What you need to do =
Extract word for word the lines that begin at the one containing "The height and width of the screenshot is (1182, 557)." and continue through the last of the entries.

* begin Data for this task *

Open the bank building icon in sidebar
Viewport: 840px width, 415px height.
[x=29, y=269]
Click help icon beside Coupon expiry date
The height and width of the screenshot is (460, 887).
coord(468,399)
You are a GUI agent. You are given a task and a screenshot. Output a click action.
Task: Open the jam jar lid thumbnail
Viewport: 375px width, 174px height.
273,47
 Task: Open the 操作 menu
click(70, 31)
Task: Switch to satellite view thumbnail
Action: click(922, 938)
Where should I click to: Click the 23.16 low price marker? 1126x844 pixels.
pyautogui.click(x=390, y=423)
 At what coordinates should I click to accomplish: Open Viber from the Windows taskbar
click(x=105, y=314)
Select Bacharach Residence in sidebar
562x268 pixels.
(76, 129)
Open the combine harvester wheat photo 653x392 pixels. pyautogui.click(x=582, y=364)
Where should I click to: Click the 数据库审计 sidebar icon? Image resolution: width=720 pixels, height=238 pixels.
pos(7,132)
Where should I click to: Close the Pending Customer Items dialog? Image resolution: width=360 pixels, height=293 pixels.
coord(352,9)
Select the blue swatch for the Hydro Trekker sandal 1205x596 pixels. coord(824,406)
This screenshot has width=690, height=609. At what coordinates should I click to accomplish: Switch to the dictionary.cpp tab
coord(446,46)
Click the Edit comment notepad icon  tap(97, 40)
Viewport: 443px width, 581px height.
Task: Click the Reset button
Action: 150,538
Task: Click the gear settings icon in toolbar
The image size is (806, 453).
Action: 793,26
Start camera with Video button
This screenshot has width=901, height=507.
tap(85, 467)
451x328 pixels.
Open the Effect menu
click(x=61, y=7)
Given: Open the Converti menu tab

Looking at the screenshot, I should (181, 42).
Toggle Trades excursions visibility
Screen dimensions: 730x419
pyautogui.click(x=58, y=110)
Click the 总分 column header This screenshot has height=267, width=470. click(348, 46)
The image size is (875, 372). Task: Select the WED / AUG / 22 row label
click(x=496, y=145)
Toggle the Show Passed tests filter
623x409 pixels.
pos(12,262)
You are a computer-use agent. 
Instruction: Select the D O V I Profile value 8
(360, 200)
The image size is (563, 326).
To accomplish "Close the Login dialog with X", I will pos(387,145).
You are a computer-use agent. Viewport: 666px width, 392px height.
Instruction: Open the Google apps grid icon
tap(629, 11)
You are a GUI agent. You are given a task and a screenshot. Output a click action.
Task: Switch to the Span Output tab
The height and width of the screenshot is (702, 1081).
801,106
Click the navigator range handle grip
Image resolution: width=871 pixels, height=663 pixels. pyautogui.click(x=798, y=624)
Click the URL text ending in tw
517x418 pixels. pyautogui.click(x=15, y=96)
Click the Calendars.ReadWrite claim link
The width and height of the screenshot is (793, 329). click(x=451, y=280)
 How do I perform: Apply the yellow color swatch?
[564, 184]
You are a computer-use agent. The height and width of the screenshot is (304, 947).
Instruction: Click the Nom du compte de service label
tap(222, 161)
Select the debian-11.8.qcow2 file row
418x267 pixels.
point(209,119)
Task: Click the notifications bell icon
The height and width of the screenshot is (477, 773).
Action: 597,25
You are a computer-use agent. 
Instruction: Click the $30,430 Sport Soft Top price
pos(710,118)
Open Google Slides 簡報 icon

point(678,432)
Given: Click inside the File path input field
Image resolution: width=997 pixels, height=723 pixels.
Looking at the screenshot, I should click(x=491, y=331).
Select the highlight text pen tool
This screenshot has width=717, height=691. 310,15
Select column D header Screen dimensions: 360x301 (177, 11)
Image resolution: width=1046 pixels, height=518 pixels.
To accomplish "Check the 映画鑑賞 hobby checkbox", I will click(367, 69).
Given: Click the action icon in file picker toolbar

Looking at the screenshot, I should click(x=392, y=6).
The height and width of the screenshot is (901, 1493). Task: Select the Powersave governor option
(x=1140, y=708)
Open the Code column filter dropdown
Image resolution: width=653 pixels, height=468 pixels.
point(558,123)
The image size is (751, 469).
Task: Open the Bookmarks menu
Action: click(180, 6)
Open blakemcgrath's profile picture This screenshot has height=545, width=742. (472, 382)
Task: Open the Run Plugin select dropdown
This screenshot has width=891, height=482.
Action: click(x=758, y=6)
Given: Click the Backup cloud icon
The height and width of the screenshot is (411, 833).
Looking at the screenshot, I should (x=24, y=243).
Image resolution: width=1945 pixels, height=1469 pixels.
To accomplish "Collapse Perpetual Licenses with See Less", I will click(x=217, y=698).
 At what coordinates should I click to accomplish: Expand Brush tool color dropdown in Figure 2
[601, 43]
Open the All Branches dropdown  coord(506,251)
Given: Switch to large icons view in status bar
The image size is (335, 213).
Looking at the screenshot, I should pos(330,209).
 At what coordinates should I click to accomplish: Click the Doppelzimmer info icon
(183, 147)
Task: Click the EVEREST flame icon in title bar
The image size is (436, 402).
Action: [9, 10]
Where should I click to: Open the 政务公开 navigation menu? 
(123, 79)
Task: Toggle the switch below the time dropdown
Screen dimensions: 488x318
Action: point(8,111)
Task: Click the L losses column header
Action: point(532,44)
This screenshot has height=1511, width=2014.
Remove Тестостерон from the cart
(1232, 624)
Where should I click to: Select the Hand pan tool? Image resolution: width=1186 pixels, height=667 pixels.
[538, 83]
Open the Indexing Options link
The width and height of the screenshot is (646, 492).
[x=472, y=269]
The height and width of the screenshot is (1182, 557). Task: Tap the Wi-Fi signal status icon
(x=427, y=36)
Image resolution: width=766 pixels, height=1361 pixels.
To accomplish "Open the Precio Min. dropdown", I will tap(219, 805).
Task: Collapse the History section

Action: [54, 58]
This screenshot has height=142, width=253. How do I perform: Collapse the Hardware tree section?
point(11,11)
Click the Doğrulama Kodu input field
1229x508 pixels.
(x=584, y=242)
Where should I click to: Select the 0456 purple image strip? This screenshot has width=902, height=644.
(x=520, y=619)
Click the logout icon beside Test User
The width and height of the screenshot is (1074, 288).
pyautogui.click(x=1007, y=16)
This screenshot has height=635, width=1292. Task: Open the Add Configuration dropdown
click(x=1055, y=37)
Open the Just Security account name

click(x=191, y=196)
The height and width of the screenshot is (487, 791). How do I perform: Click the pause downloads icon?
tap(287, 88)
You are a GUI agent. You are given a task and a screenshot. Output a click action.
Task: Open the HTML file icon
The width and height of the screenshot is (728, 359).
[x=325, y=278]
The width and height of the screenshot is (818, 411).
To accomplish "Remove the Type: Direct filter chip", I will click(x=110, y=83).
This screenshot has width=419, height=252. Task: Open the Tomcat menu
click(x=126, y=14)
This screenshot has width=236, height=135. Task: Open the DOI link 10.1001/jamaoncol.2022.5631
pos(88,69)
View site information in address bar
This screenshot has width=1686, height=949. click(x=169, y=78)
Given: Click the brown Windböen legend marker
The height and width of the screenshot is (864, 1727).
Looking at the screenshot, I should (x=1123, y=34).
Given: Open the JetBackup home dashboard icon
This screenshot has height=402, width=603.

* end Data for this task *

Complete answer =
The height and width of the screenshot is (1182, 557). Task: Tap the Wi-Fi signal status icon
(x=427, y=36)
Image resolution: width=766 pixels, height=1361 pixels.
To accomplish "Open the Precio Min. dropdown", I will tap(219, 805).
Task: Collapse the History section

Action: [54, 58]
This screenshot has height=142, width=253. How do I perform: Collapse the Hardware tree section?
point(11,11)
Click the Doğrulama Kodu input field
1229x508 pixels.
(x=584, y=242)
Where should I click to: Select the 0456 purple image strip? This screenshot has width=902, height=644.
(x=520, y=619)
Click the logout icon beside Test User
The width and height of the screenshot is (1074, 288).
pyautogui.click(x=1007, y=16)
This screenshot has height=635, width=1292. Task: Open the Add Configuration dropdown
click(x=1055, y=37)
Open the Just Security account name

click(x=191, y=196)
The height and width of the screenshot is (487, 791). How do I perform: Click the pause downloads icon?
tap(287, 88)
You are a GUI agent. You are given a task and a screenshot. Output a click action.
Task: Open the HTML file icon
The width and height of the screenshot is (728, 359).
[x=325, y=278]
The width and height of the screenshot is (818, 411).
To accomplish "Remove the Type: Direct filter chip", I will click(x=110, y=83).
This screenshot has width=419, height=252. Task: Open the Tomcat menu
click(x=126, y=14)
This screenshot has width=236, height=135. Task: Open the DOI link 10.1001/jamaoncol.2022.5631
pos(88,69)
View site information in address bar
This screenshot has width=1686, height=949. click(x=169, y=78)
Given: Click the brown Windböen legend marker
The height and width of the screenshot is (864, 1727).
Looking at the screenshot, I should (x=1123, y=34).
Given: Open the JetBackup home dashboard icon
This screenshot has height=402, width=603.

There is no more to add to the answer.